In Plaintiff's motion for summary judgment, it seeks $15,811.98 in damages (Pl. Br. 8). In Plaintiff's Rule 56.1 statement, it claims to have incurred $17,731.88 in damages. (Saka Decl. ¶ 8.) Plaintiff claims that its damages are comprised of: $3,370.00 in demurrage charges; $17,775.96, in vessel detention charges; $1,919.90 in survey fees (which collectively totals $23,065.86); less charges paid by another consignee regarding another overweight container. (Saka Decl. ¶ 6 (citing Exs. 5-9).) The Court grants judgment in the amount of $15,811.98, the amount stated in the Plaintiff's motion papers. Plaintiff has not demonstrated its entitlement to the greater amount of damages incurred, but Defendant's liability is clear.
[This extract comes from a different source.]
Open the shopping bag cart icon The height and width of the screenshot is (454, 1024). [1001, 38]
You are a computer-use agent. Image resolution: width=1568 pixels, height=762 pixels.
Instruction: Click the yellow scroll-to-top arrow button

"The allowance of prejudgment interest in admiralty is committed to the trial court's discretion, although the Second Circuit has noted that it should be granted absent exceptional circumstances." Fortis Corporate Ins., S.A. v. M/V Cielo del Canada, 320 F.Supp.2d 95, 107-08 (S.D.N.Y.2004) Courts regularly award prejudgment interest in an amount based on the average annual United States Treasury Bill rate, because it "more closely parallels the income the damages would have earned in a short-term, risk-free investment."Dessert Service Incorporated v. M/V MSC Jamie/Rafaela, 219 F.Supp.2d 504, 509 (S.D.N.Y.2002); see also Ingersoll Mill. Mach. Co. v. M/V Bodena, 829 F.2d 293, 311 (2d Cir. 1987) (affirming the use of a Treasury Bill rate). Since, "interest is intended as a cure for an actual loss of cash," it "should run from the time that the loss took place, which is the expected date of delivery." Man Ferrostaal, Inc. v. M/V Akili, 763 F.Supp.2d 599, 614 (S.D.N.Y. 2011). In this case, there are no extraordinary circumstances warranting a denial of prejudgment interest. Accordingly, the Court awards Plaintiff prejudgment interest running from July 27, 2010 through March 27, 2012, at the average annual Treasury Bill rate, compounded annually. Accord id.*fn6

With respect to Plaintiff's request for attorney's fees, "an indemnitee may recover from his indemnitor attorneys fees and expenses incurred in defending a claim as to which he is indemnified, he may not recover fees and expenses incurred to establish his right against the indemnitor," absent an explicit agreement otherwise. Peter Fabrics, Inc. v. S.S. Hermes 765 F.2d 306, 315-16 (2d Cir. 1985). A court also has the discretion in admiralty cases to award attorney's fees where a party offers "clear evidence that its adversary 'commenced or conducted an action in bad faith, vexatiously, wantonly, or for oppressive reasons.'" Orient Overseas Container Line Ltd. v. Crystal Cove Seafood Corp., 2012 WL 463927, at *15 (S.D.N.Y. Feb. 14,2012). (quoting Dow Chem. Pac., Ltd. v. Rascator Mar. S.A., 782 F.2d 329, 344 (2d Cir.1986)).

Plaintiff cannot collect attorney's fees under the indemnification provision because it is the indemnitee, who instituted this suit in order to be indemnified, and there is no specific contract provision allowing for its receipt of attorney's fees for such actions. Additionally, Plaintiff has not claimed, let alone offered clear evidence, that the Defendant acted in bad faith. Accordingly, Plaintiff's request for attorney's fees is denied.

Plaintiff's motion for summary judgment on its claim for damages is GRANTED in the amount of $15,811.98, plus prejudgment interest.

CONCLUSION

For the foregoing reasons, Plaintiff's motion for summary judgment is GRANTED. The Court finds the Defendant liable for the demurrage, detention, and related costs in the amount of $15,811.98, plus prejudgment interest running from July 27, 2010, at the average annual Treasury bill rate. Plaintiff's request for attorney's fees is DENIED.